Dithering, patterns of pixels to create an optical illusion

Dithering is central for low-resolution

Dithering is how to reproduce continuous-tone photographs with few colours and low resolution, like a colourful sunset using only a handful of colours, or pure black and white. Dithering is the arrangement of pixels in patterns to fool the eye into seeing shades that the display, or printer, cannot actually produce. Viewed from reading distance, the brain averages nearby dots together and perceives a smooth gradient.

The basic approach "if the pixel is darker than 128, print a black dot; otherwise leave it blank" gives a harsh cut with no grey at all. That is what the None (Threshold) mode does. Dithering distributes the rounding error from each pixel to its neighbours, so the overall average brightness stays correct across the image.

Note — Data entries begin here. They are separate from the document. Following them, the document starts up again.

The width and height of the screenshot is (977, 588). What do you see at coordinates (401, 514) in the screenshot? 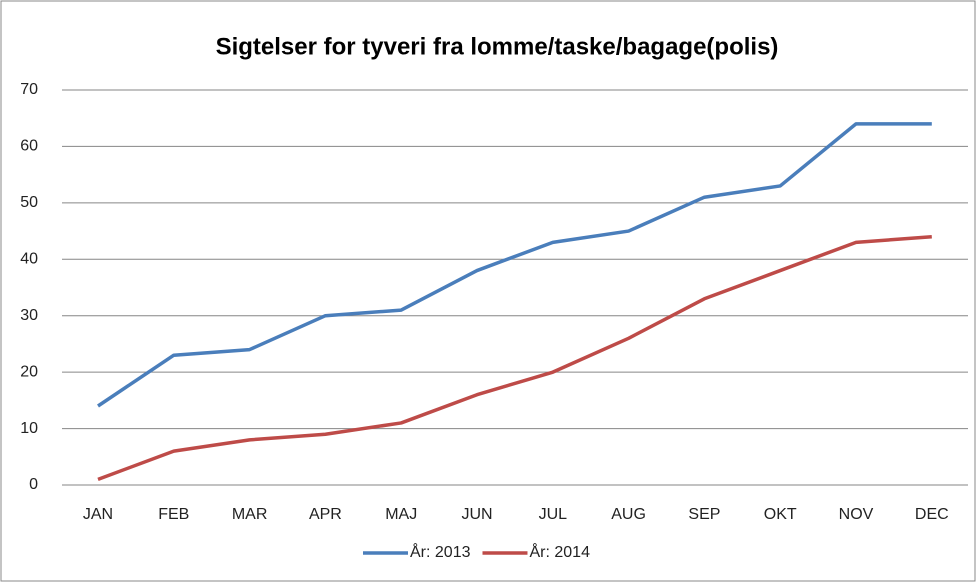
I see `x-tick-label: MAJ` at bounding box center [401, 514].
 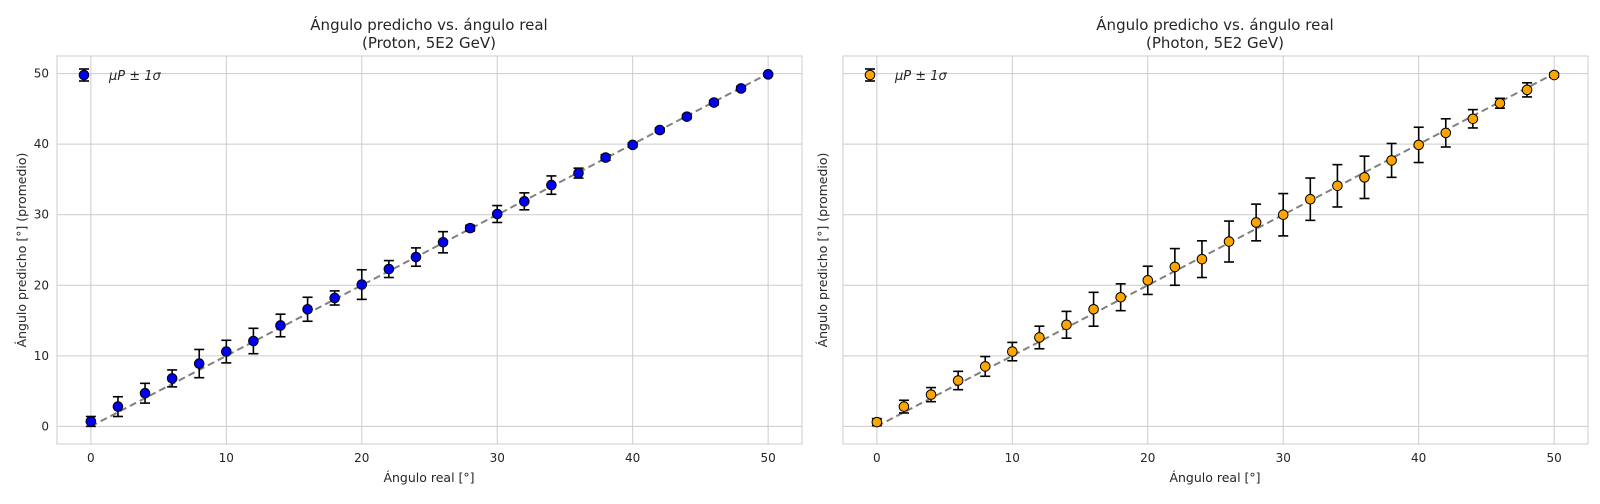 What do you see at coordinates (42, 215) in the screenshot?
I see `y-tick-label: 30` at bounding box center [42, 215].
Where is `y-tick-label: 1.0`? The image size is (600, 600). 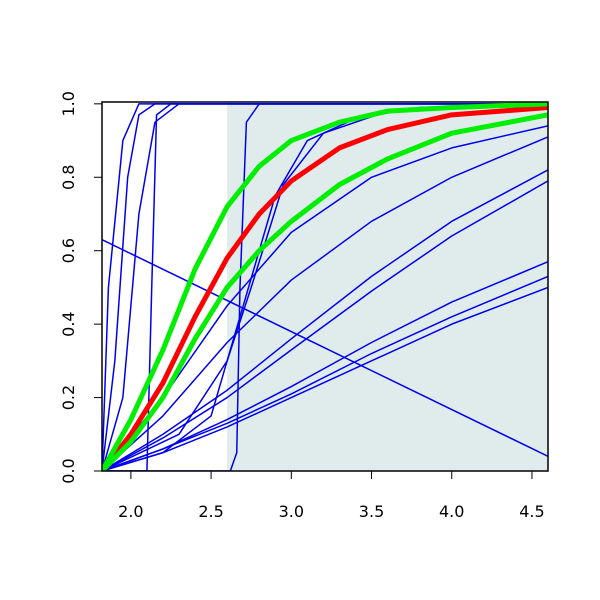
y-tick-label: 1.0 is located at coordinates (68, 104).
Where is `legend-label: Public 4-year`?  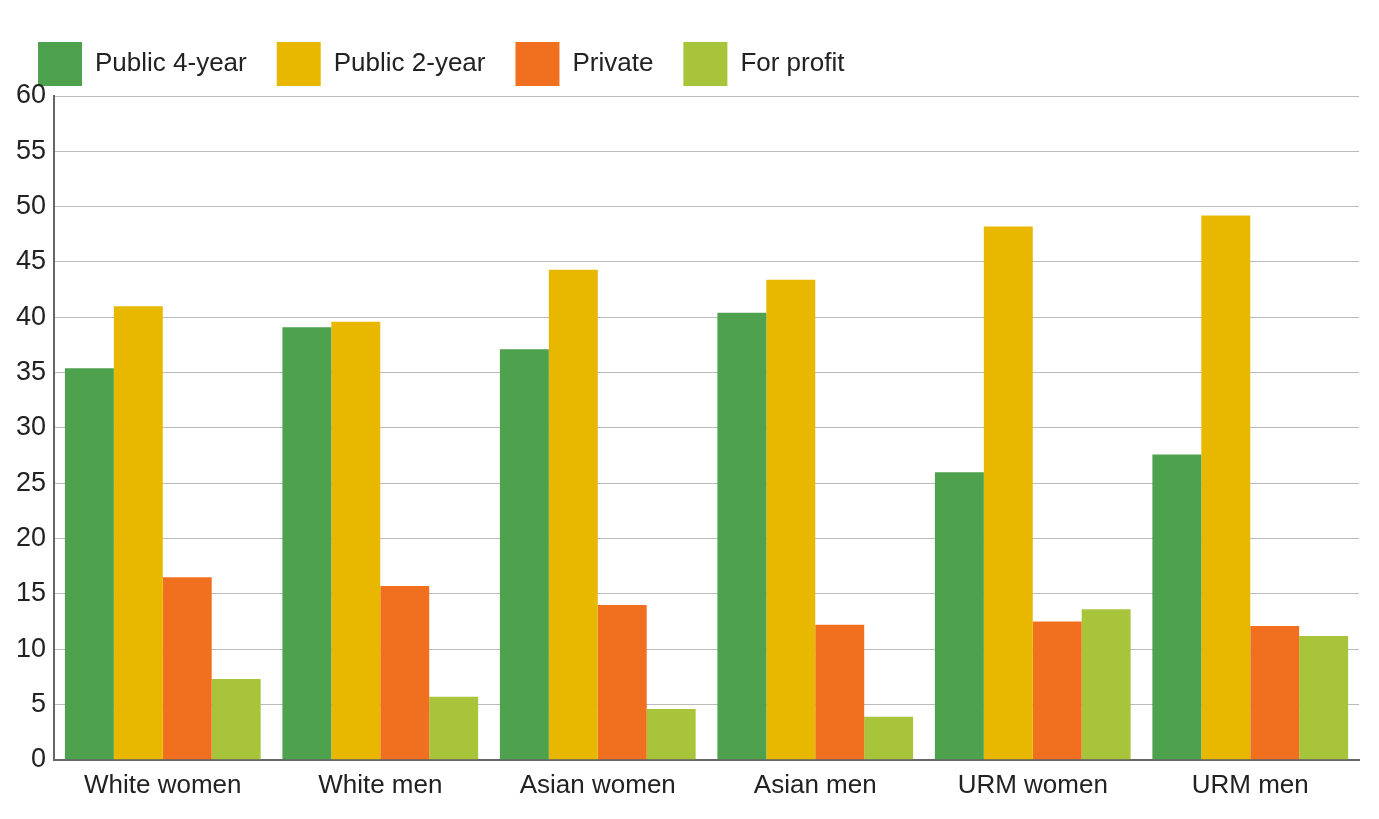
legend-label: Public 4-year is located at coordinates (172, 62).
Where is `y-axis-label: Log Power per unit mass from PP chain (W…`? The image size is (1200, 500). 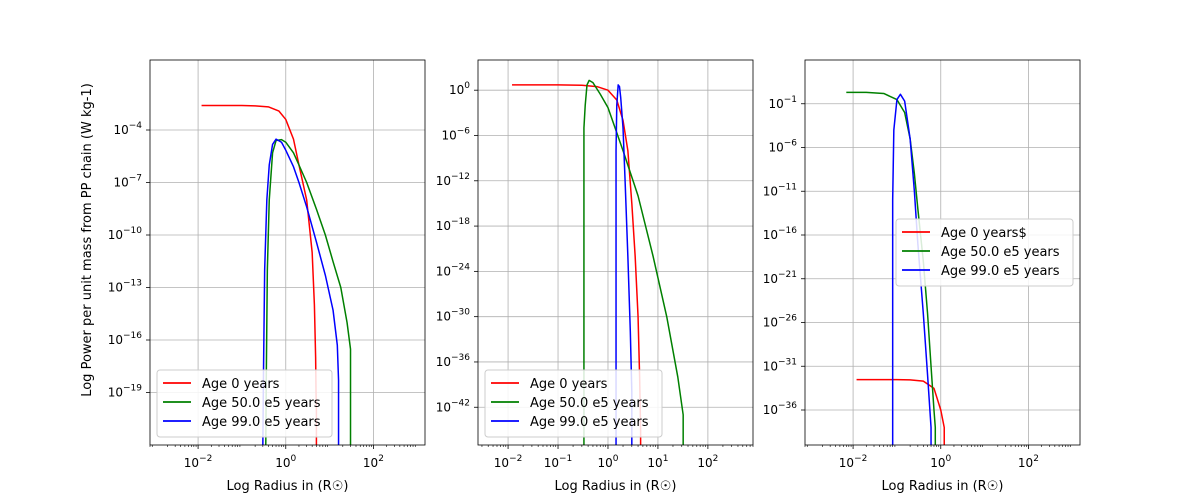
y-axis-label: Log Power per unit mass from PP chain (W… is located at coordinates (88, 240).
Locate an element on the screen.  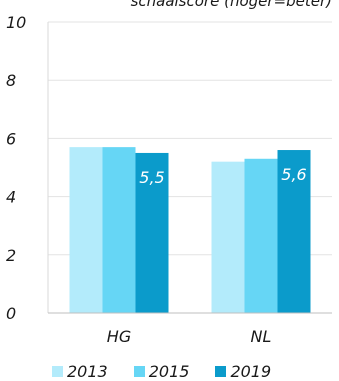
legend-label: 2019 is located at coordinates (251, 372).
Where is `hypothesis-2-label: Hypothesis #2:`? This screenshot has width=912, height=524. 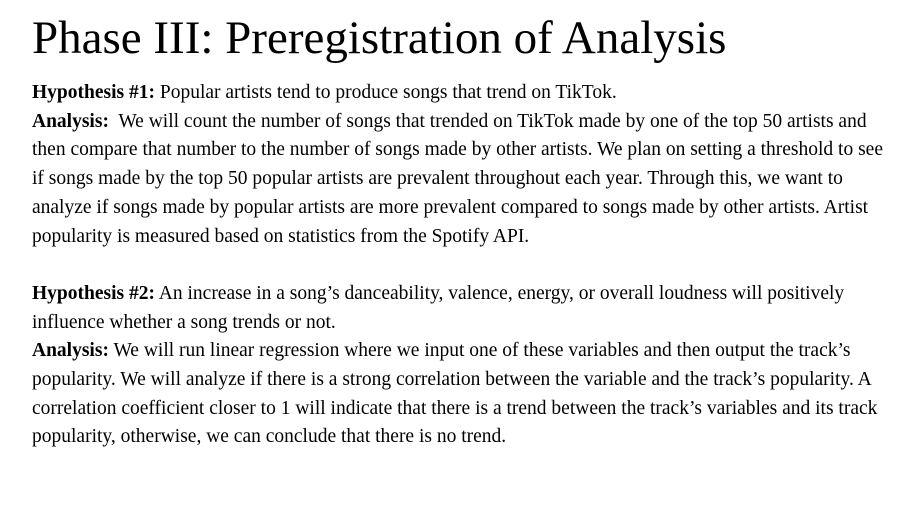 hypothesis-2-label: Hypothesis #2: is located at coordinates (94, 293).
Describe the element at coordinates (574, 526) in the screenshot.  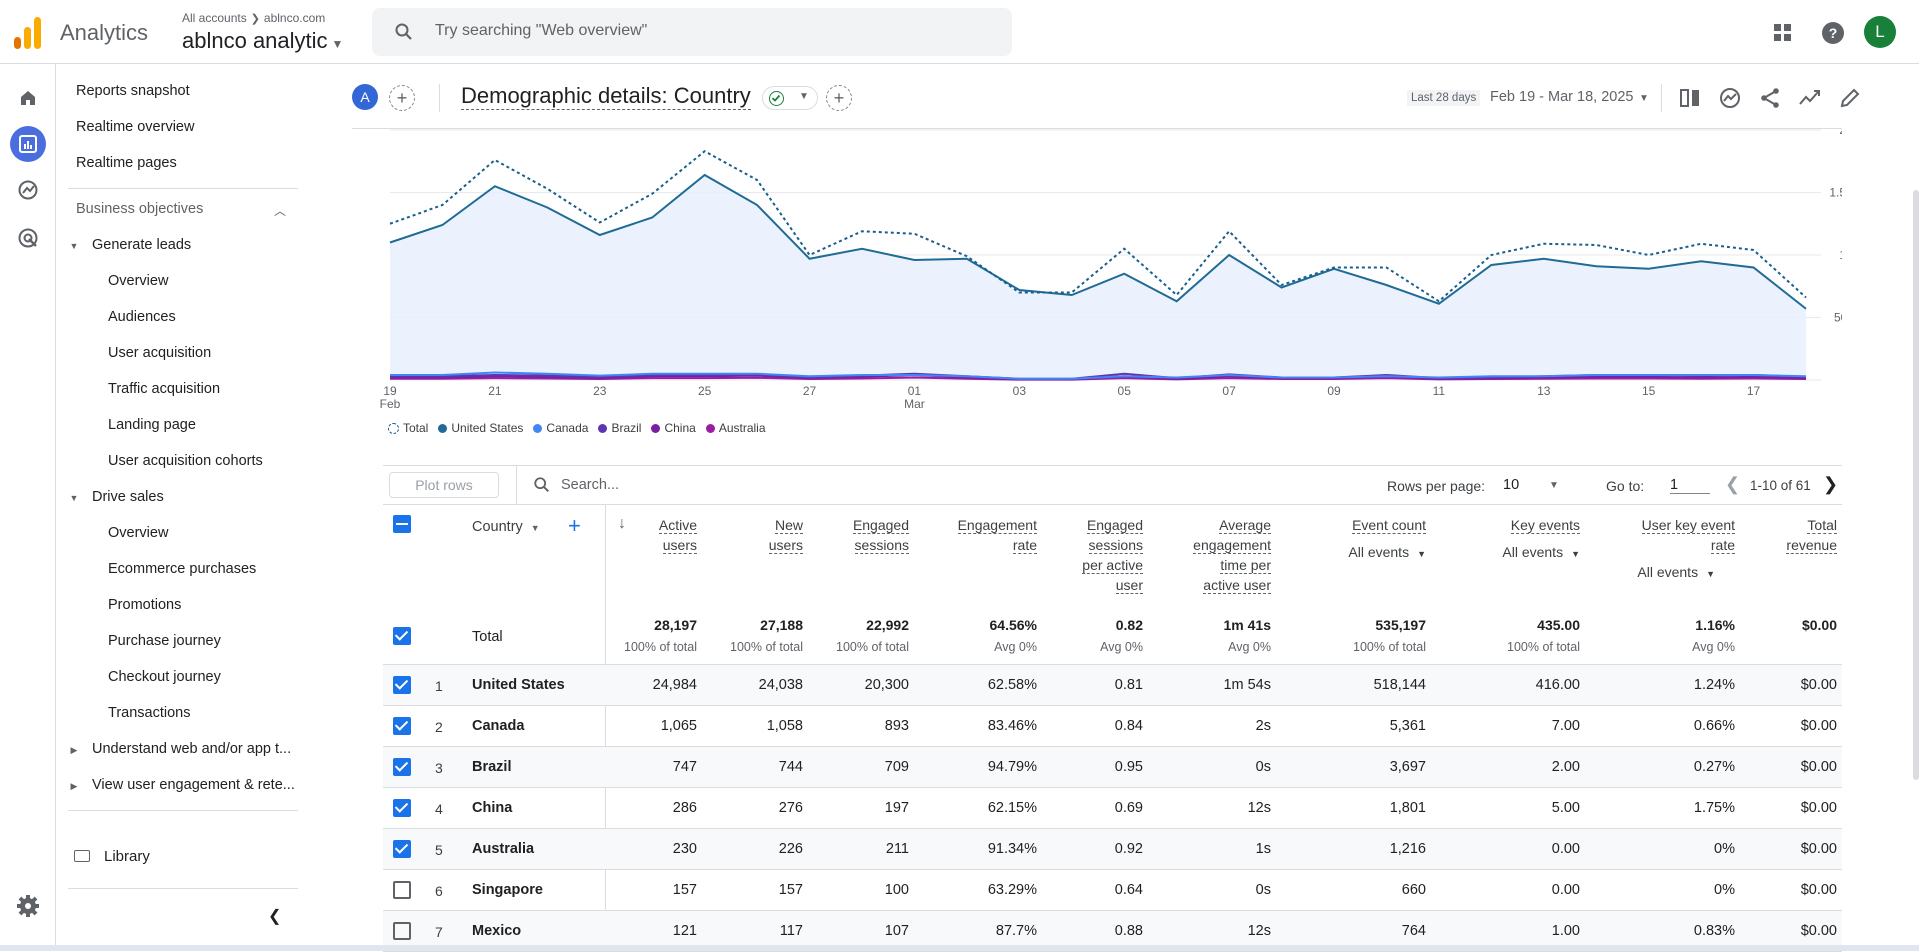
I see `add-dimension-icon: +` at that location.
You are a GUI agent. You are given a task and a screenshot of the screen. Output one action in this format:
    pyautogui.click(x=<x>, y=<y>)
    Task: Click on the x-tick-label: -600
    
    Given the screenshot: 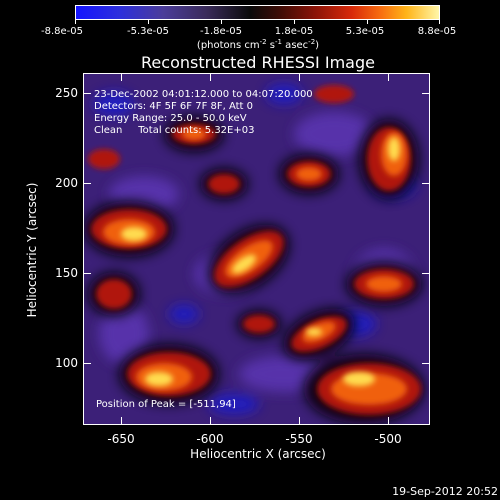 What is the action you would take?
    pyautogui.click(x=210, y=439)
    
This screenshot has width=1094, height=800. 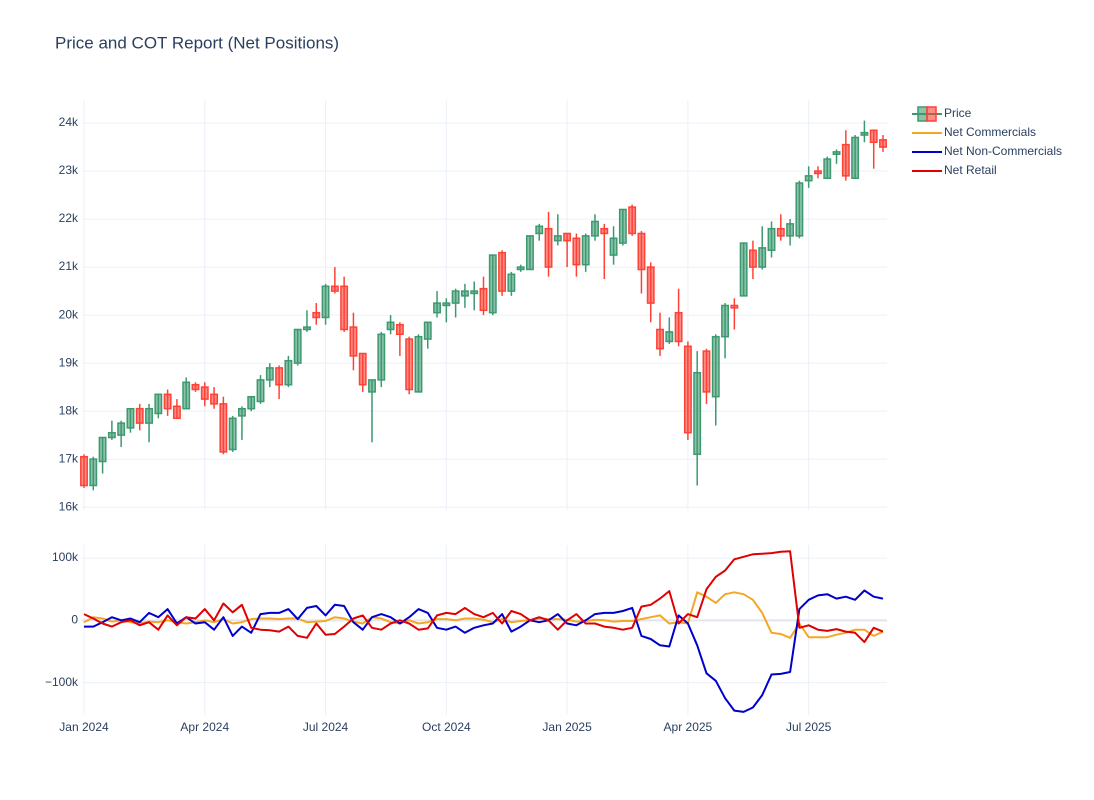 I want to click on y-tick-label: 18k, so click(x=69, y=410).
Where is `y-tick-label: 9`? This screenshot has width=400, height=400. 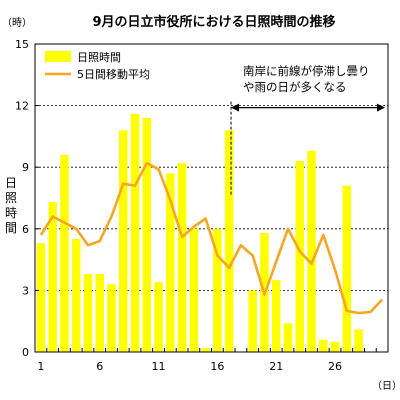
y-tick-label: 9 is located at coordinates (26, 168).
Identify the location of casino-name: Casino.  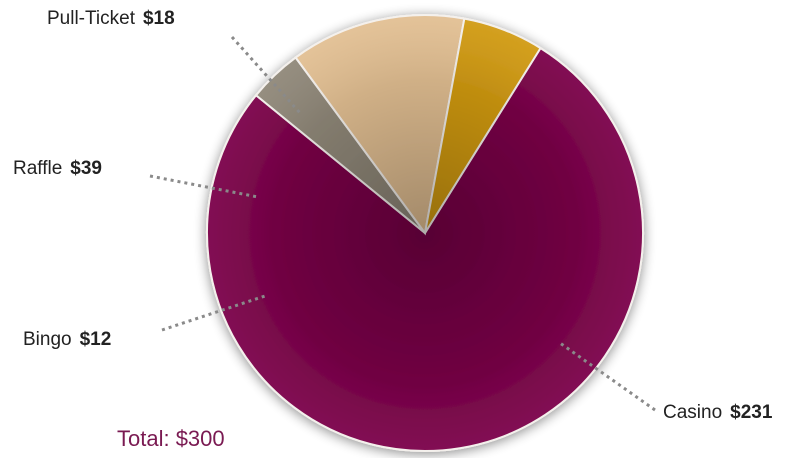
(692, 412).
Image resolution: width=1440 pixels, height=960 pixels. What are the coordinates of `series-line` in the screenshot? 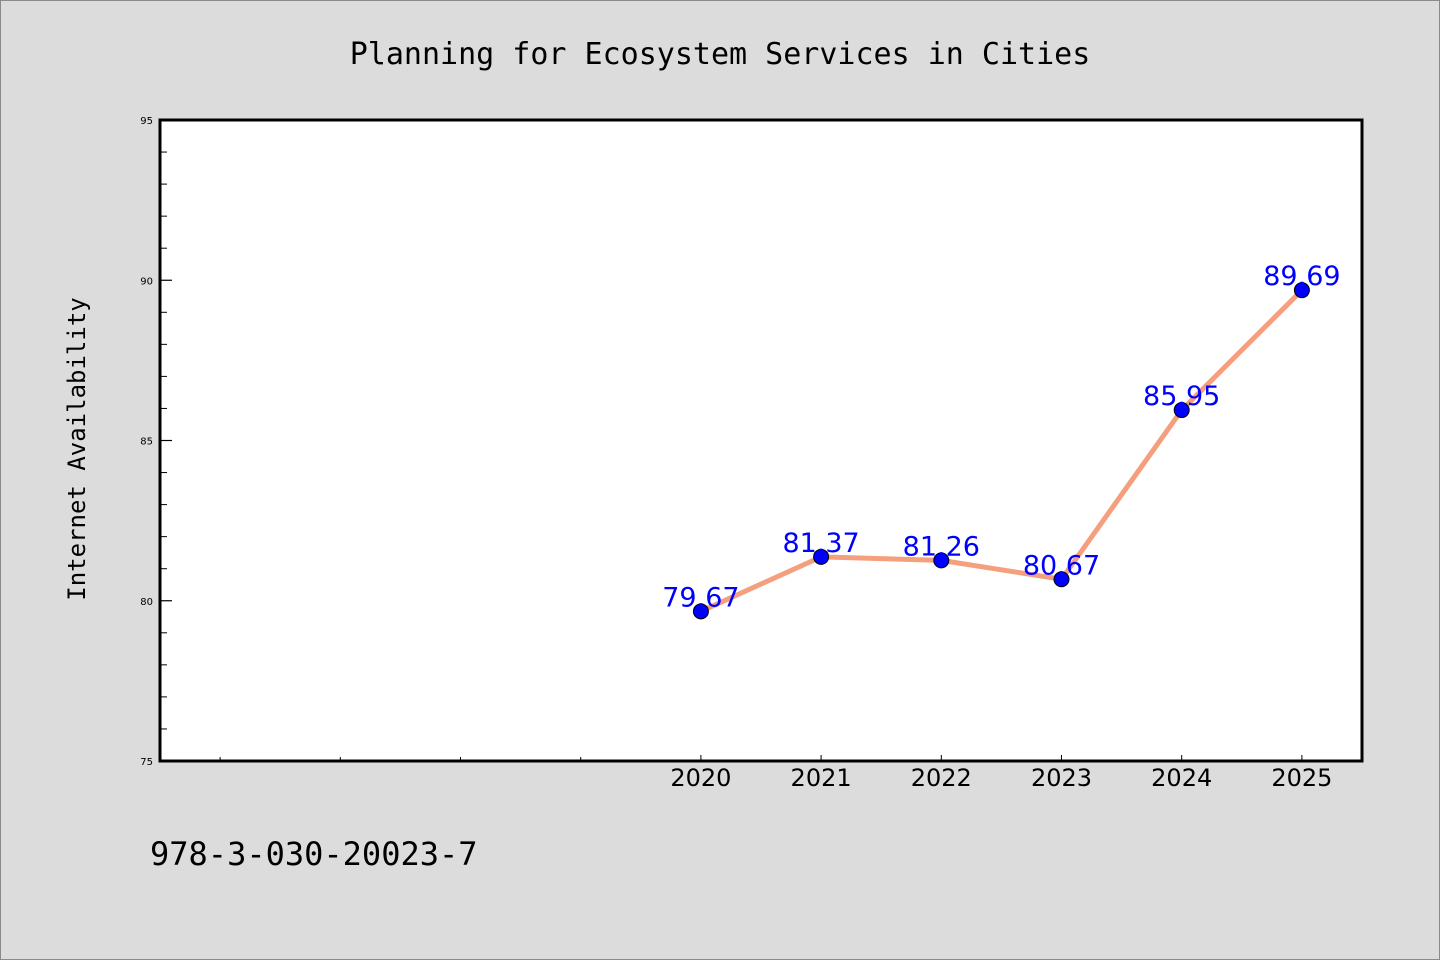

The four algorithms differ in how they spread the error

Floyd-Steinberg

Smooth · organic · best tonal range

When a pixel is rounded (say a 90-brightness pixel becomes white), the error (90 − 255 = −165) is pushed to the right neighbour and the row below in fixed proportions (7⁄16, 3⁄16, 5⁄16, 1⁄16). Those neighbours "remember" they owe darkness and are more likely to become black. The result is organic, flowing dot patterns that follow image contours. Best overall quality.

Atkinson

Crisp · slightly light · great for portraits

Similar to Floyd-Steinberg but only propagates ¾ of the error, the remainder is discarded. Bright highlights stay very clean and white, but deep shadows can lose detail. Looks slightly lighter and crisper than Floyd-Steinberg. Developed at Apple for the original Macintosh.

Bayer 4×4

Regular crosshatch · retro grid look

No error diffusion. Each pixel is compared against a fixed 4×4 grid of threshold values that repeats across the whole image, producing a regular geometric dot pattern. A visible crosshatch texture that looks mechanical and "printed". The most authentically computer-era result; closest to what the C64 and early printers actually used.

None (Threshold)

Hard cut · no grey · high-contrast graphic

Pure cutoff. Below the threshold value = black dot; above = nothing. Produces harsh, posterised output with no grey at all. Only useful for high-contrast graphic effects or when you want the maximum "stencil" look. In colour mode the same binary logic applies per ink channel.

In colour mode the same principle applies but per ink channel, pixels with low colour saturation receive fewer coloured dots, highly saturated pixels receive more, and the chosen dithering algorithm decides which individual pixels get a dot to hit the right average coverage.